Oliver Wahlstrom demonstrates the technique of his trick shot with his father, Joakim, at WCSH-TV studios during an interview with ESPN. Staff photo by Tim Greenway

“I had an open-ice hit,” he said. “They said it was head contact.”

Wahlstrom, who stands 6-foot-1 and weighs 198 pounds, was one of four players called up to the U18 team from the U17 team in late February and was one of two to remain with the older squad.

“He’s a complete hockey player,” said Wroblewski, the coach. “Big frame. He can skate. He’s got all the skills you can want. He can hammer a puck, and he’s got great vision.”

At age 9, Wahlstrom took part in a mini one-on-one competition between periods of a Bruins game in Boston. He flummoxed a young goalie with a lacrosse-style move that involved laying the stick on the ice, twirling the puck onto his stick blade, spinning 360 degrees, and then at chest level flipping the puck just inside the left post.

As a seventh-grader at NYA, Wahlstrom scored 11 goals with 18 assists in 22 varsity games. After making his verbal commitment to UMaine, he changed his mind 18 months later.

“It was a pretty early moment,” he said of his initial decision to follow his father’s footsteps to Orono. “At the end of the day, I just wanted to see what options I had. I kind of wanted to see what other places were like.”

Joakim Wahlstrom, Oliver’s dad, spent the 1988-89 and 1989-90 seasons at UMaine before playing professionally in Sweden. He now lives in Quincy, Massachusetts.

Eric Graham was NYA’s head coach when Oliver Wahlstrom played on the varsity as a seventh-grader, a feat possible because NYA competes as a prep school and doesn’t fall under Maine Principals’ Association rules.

“He was a little bit older for his grade, so he wasn’t that much younger than some of our freshmen,” said Graham, now an assistant coach at Bowdoin College in Brunswick. “He was definitely playing up, but he was pretty big and very strong on his skates.”

Wahlstrom left NYA in 2014 for one of the country’s most prestigious hockey prep schools, Shattuck-St. Mary’s in Minnesota, where he had 68 goals and 46 assists in 65 games as a Bantam and 26 goals and 26 assists in 43 games as a Midget.

Instead of continuing as a sophomore at Shattuck-St. Mary’s, Wahlstrom joined the U.S. National Team Development Program in Michigan, about halfway between Detroit and Ann Arbor. He lives with a billet family and attends Novi High School, usually taking four morning classes before heading to the rink.

“It was quite a process, actually,” Wahlstrom said of the development program. “There are certain stages you have to go through to make your way up there.”

In the 2015-16 season, Wahlstrom played for the U.S. team that won a gold medal at the Youth Olympic Games in Lillehammer, Norway, last February. This winter he played 43 games for the U.S. U17 team, mostly against the nation’s top junior hockey teams, and 19 games for the U18 squad, which also plays collegiate teams.

“He’s an elite offensive player,” Wroblewski said. “The goal scoring definitely pops out at you, but he’s exceptional on the forecheck. He had some of the biggest hits of the tournament. He doesn’t float around and wait for opportunities, he goes out and makes them.”

Wahlstrom plans to remain in the national team development program and play for the U18 team again next season. In the summer of 2015, he made a verbal commitment to Harvard.
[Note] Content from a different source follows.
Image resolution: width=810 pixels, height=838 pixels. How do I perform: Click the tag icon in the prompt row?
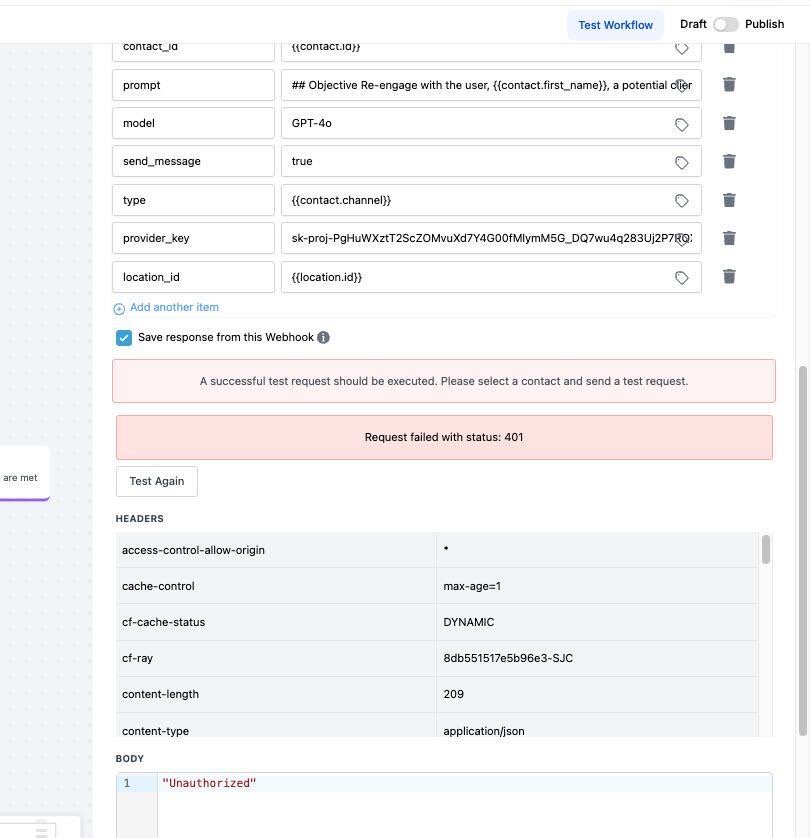(681, 86)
Further ahead is the 2018 NHL draft.

“It’s pretty cool, but you’ve got to take one step at a time,” he said of his plans. “It’s pretty exciting as well.”

Wahlstrom’s older sister, Alexandra, will graduate this spring from St. Paul’s School in Concord, New Hampshire, and plans to play lacrosse at Trinity College in Hartford, Connecticut. Their mom lives in Falmouth.
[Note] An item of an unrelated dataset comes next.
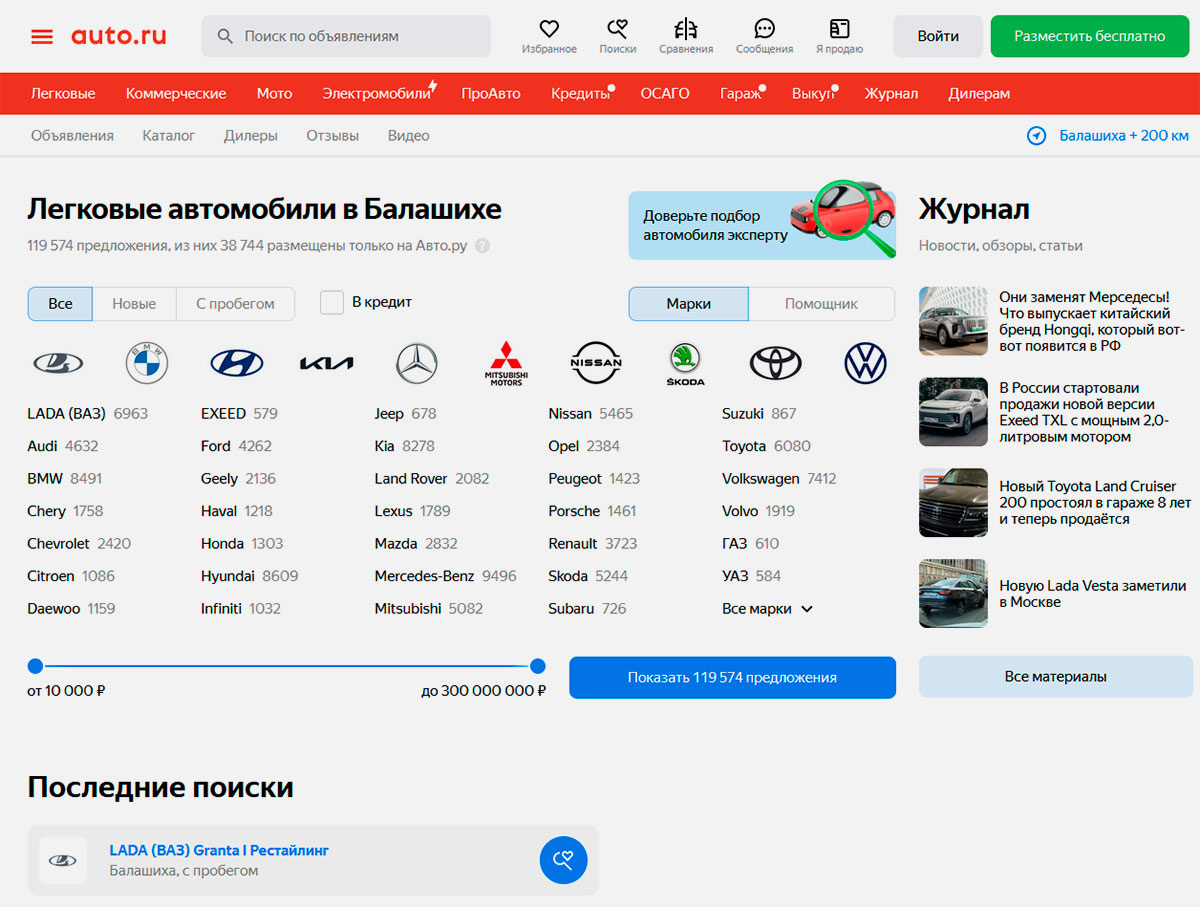
Task: Click the left minimum price slider handle
Action: [x=36, y=666]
Oliver, known to his teammates as both “Ollie” and “Wally,” said he visits Maine on occasion, but plans to spend the summer in Boston, training five days a week. His favorite NHL team is the Washington Capitals.

“He was a good student who worked very hard at NYA,” said Graham, his old coach. “I always had a lot of respect for him for that. He works hard on and off the ice, which is why he continues to be one of the best players in the world for his age.”